Abdul Rahman Rahmani

Personal information
- Full name: Abdul Rahman Rahmani
- Born: 22 November 2001 (age 24) Kabul, Afghanistan
- Batting: Right-handed
- Bowling: Right-arm medium fast
- Role: Bowler

International information
- National side: Afghanistan;
- ODI debut (cap 57): 11 July 2023 v Bangladesh
- Last ODI: 24 August 2023 v Pakistan

Career statistics
| Competition | ODI | FC | LA | T20 |
| Matches | 3 | 11 | 18 | 27 |
| Runs scored | 10 | 232 | 300 | 106 |
| Batting average | 5.00 | 15.46 | 30.00 | 13.25 |
| 100s/50s | 0/0 | 0/1 | 0/2 | 0/0 |
| Top score | 4* | 61* | 64 | 31* |
| Balls bowled | 104 | 1299 | 832 | 558 |
| Wickets | 1 | 28 | 15 | 28 |
| Bowling average | 133.00 | 27.75 | 56.00 | 26.82 |
| 5 wickets in innings | 0 | 2 | 0 | 0 |
| 10 wickets in match | – | – | – | – |
| Best bowling | 1/83 | 5/19 | 3/49 | 4/21 |
| Catches/stumpings | 0/– | 9/– | 2/0 | 10/– |
- Source: ESPNcricinfo, 20 March 2025

= Abdul Rahman Rahmani =

Afghan cricketer (born 2001)

Abdul Rahman Rahmani (born 22 November 2001), popularly known as Abdul Rahman, is an Afghan Pashayi cricketer. He made his first-class debut on 16 April 2019 for Kabul Region in the 2019 Ahmad Shah Abdali 4-day Tournament. He made his Twenty20 debut on 13 October 2019 for Kabul Eagles in the 2019 Shpageeza Cricket League.

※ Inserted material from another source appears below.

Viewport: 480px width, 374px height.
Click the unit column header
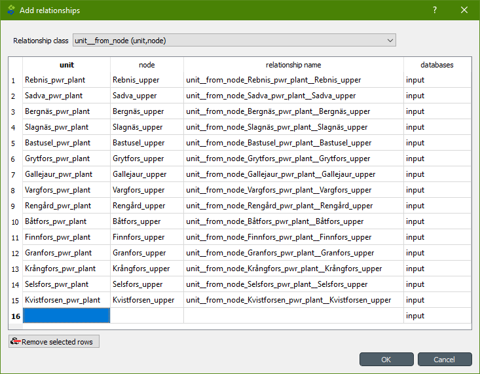pyautogui.click(x=66, y=65)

He was a member of Afghanistan's squad for the 2020 Under-19 Cricket World Cup. He made his List A debut on 17 October 2021 for Band-e-Amir Region in the 2021 Ghazi Amanullah Khan Regional One Day Tournament.

==International career==
In July 2021, Rahmani earned his maiden call-up to the Afghanistan's One Day International (ODI) squad for their series against Pakistan.

In May 2023, he was named to the Afghanistan cricket team for their ODI series against Sri Lanka.